C’è stato un tempo in cui la cybersecurity sembrava un tema da reparto IT. Oggi basta un clic sbagliato per spegnere un’azienda. E quando il bersaglio è la PA o un’impresa, l’impatto diventa economico, sociale, quotidiano. Il professor Pierluigi Paganini analizza il cambio di paradigma.
Qual è l’errore più comune che vede nelle aziende quando affrontano il cyber risk?
«Pensare che sia esclusivamente un problema tecnico. In realtà la cybersecurity è una questione di governo del rischio: conoscere il proprio perimetro, quali processi sono importanti o critici, quali sono i ruoli e le responsabilità al verificarsi di un incidente. Senza il corretto approccio si potrebbe avere una falsa sensazione di sicurezza».
Per una PMI, qual è oggi la minaccia più concreta?
«Le PMI hanno scarsa percezione delle minacce cyber e budget assenti o limitati. Phishing e ransomware si confermano come principali minacce. Gli impatti degli attacchi non sono solo informatici: fermo operativo, perdita di fatturato, potenziali impatti occupazionali, e in alcuni casi compromissione della reputazione».
Quanto pesa il fattore umano rispetto alle difese tecniche?
«Pesa moltissimo. La quasi totalità degli attacchi che hanno successo prende di mira la componente umana. Un’email credibile, una richiesta urgente, un gesto automatico. La sicurezza funziona quando tecnologia, processi e persone sono allineati».
Perché la supply chain è diventata così critica?
«Perché è un moltiplicatore di impatto. Colpire un fornitore strategico o un software diffuso significa raggiungere migliaia di organizzazioni contemporaneamente. Inoltre, si sfrutta il rapporto di fiducia: se il canale è “legittimo”, l’attacco passa inosservato più a lungo».
Quando viene colpita la Pubblica Amministrazione, perché l’effetto si estende subito al sistema economico?
«Perché la PA oggi abilita servizi essenziali. Un blocco amministrativo si traduce rapidamente in ritardi, costi e disservizi per imprese e cittadini. Nei casi estorsivi, il danno collettivo diventa una leva di pressione».
Cosa si intende realmente per «rischio governativo» in ambito cyber?

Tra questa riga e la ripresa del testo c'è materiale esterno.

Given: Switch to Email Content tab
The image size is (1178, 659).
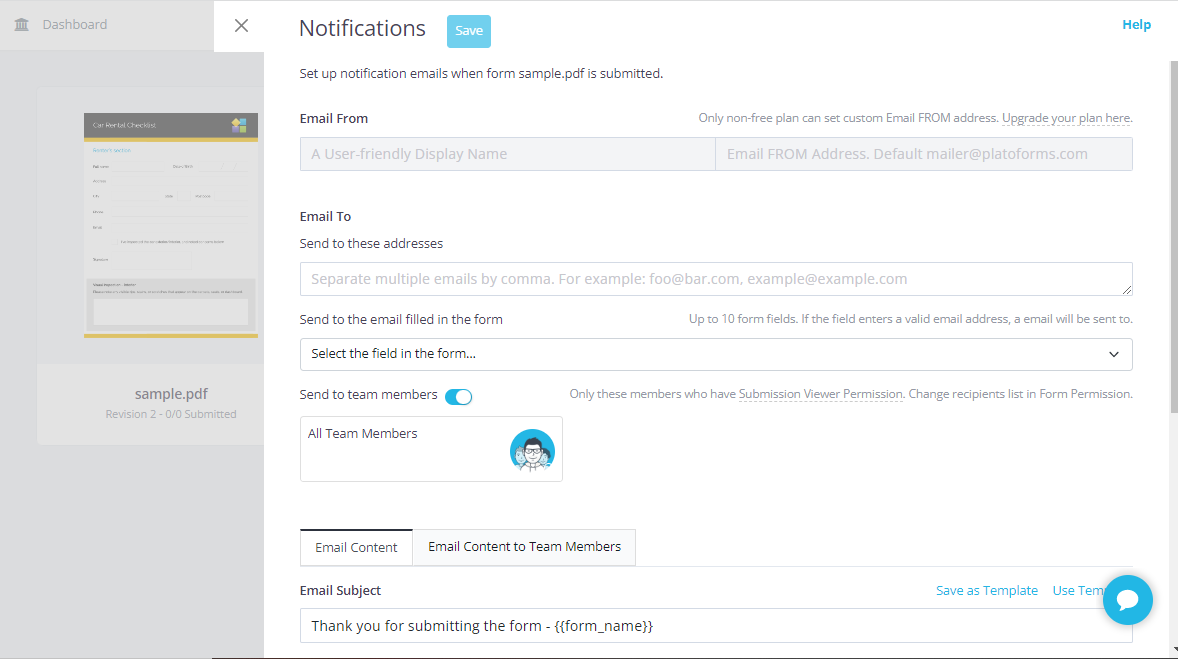Looking at the screenshot, I should point(356,547).
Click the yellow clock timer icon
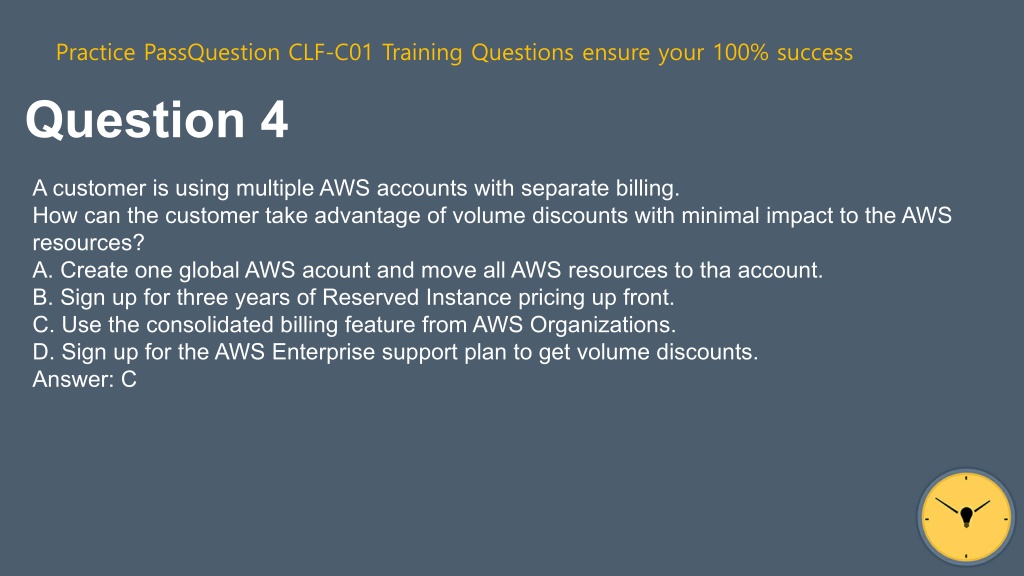1024x576 pixels. [966, 517]
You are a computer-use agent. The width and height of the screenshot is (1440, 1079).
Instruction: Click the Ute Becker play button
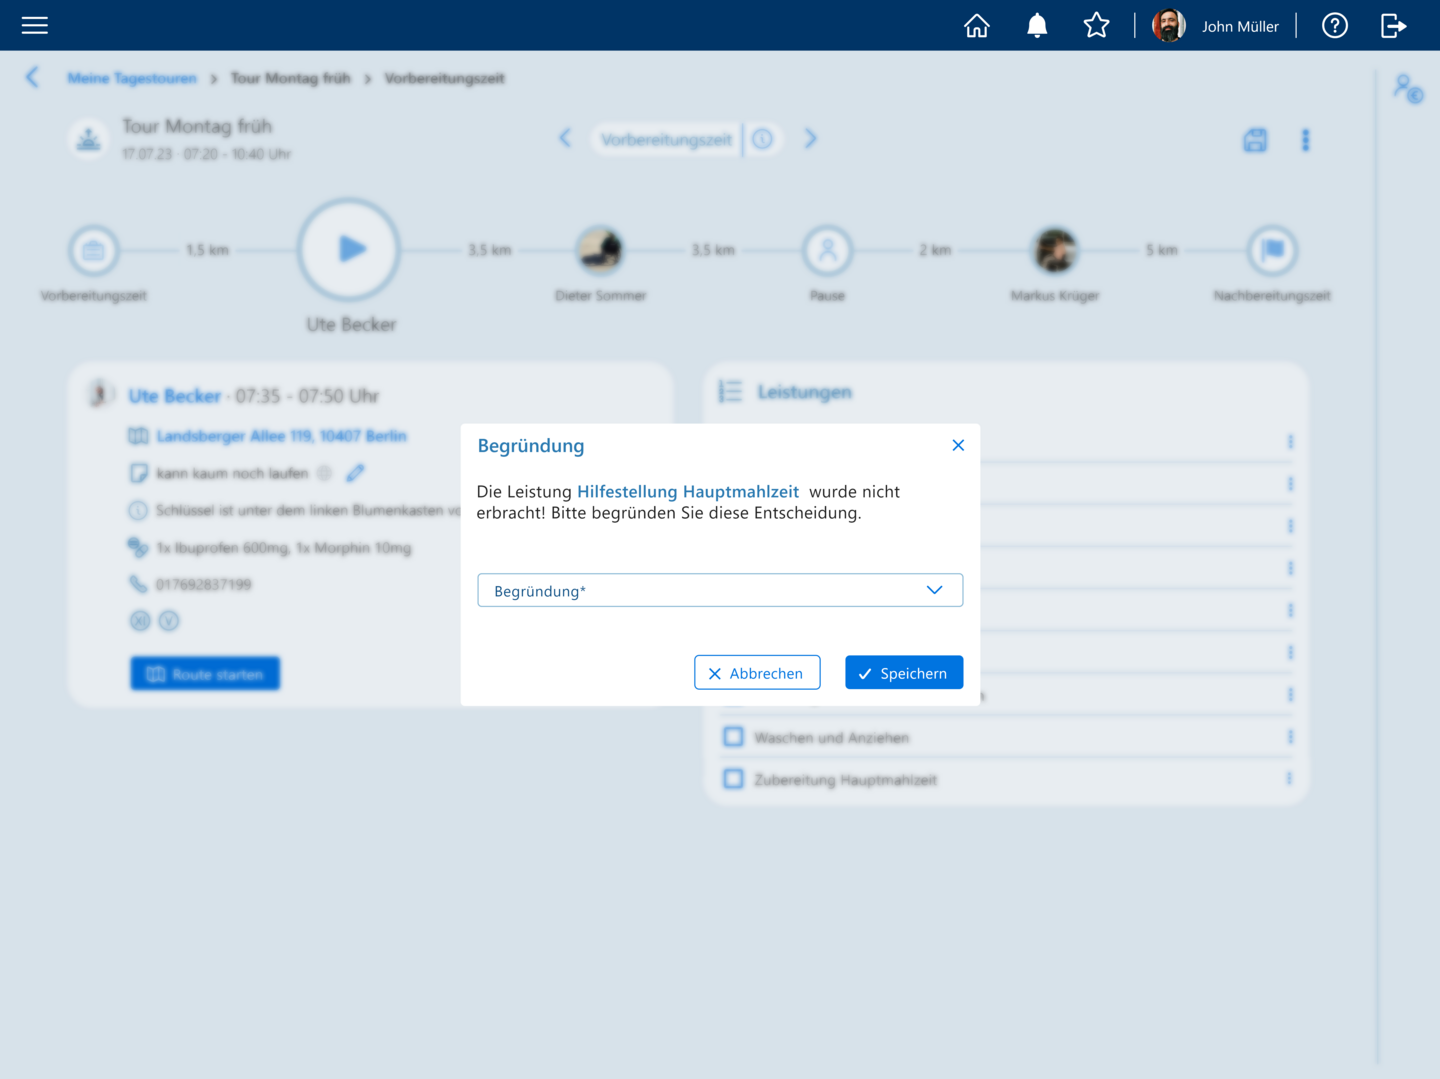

«È la capacità di un attacco digitale di incidere sulla stabilità di uno Stato. Non riguarda solo il furto di dati, ma anche l’interruzione di servizi essenziali, l’erosione della fiducia nelle istituzioni e la diffusione di una percezione di vulnerabilità. In questo senso, il cyberspazio diventa uno strumento di influenza e di pressione politica, soprattutto nei contesti di tensione geopolitica».
Perché infrastrutture come sanità, energia e trasporti sono bersagli privilegiati?
«Perché trattasi di infrastrutture critiche che rappresentano il cuore del funzionamento di una società. Colpirle significa generare disservizi, caos e forte attenzione mediatica. Nei contesti di guerra ibrida, mentre le istituzioni sono impegnate nella gestione dell’emergenza, gli attori ostili possono portare avanti in parallelo altre attività, come spionaggio, sabotaggio informativo o campagne di disinformazione».
Le normative europee stanno migliorando la sicurezza reale?
«Sono necessarie perché la sicurezza è una catena la cui resilienza è funzione dell’anello più debole. Tuttavia, la normativa da sola non è sufficiente. Per produrre effetti concreti deve tradursi in pratiche operative efficaci, investimenti continui e in una reale diffusione della cultura del rischio a tutti i livelli organizzativi».
Da dove arrivano oggi gli attacchi più frequenti?
«La maggior parte degli attacchi ha origine dal cybercrime, mosso prevalentemente da logiche di profitto. Accanto a queste dinamiche operano forme di attivismo digitale, spesso legate a cause politiche o ideologiche, che mirano soprattutto a visibilità e impatto mediatico».
Cybercrime e attori statuali restano separati?
«La distinzione tra criminali informatici e attori statuali diventa sempre più sfumata. L’attribuzione di un attacco è spesso complessa: le stesse TTP possono essere replicate, condivise o vendute tra gruppi. Questa incertezza aumenta il rischio strategico e limita l’efficacia delle contromisure basate solo sull’identità dell’aggressore. Per questo, la priorità deve essere la resilienza operativa».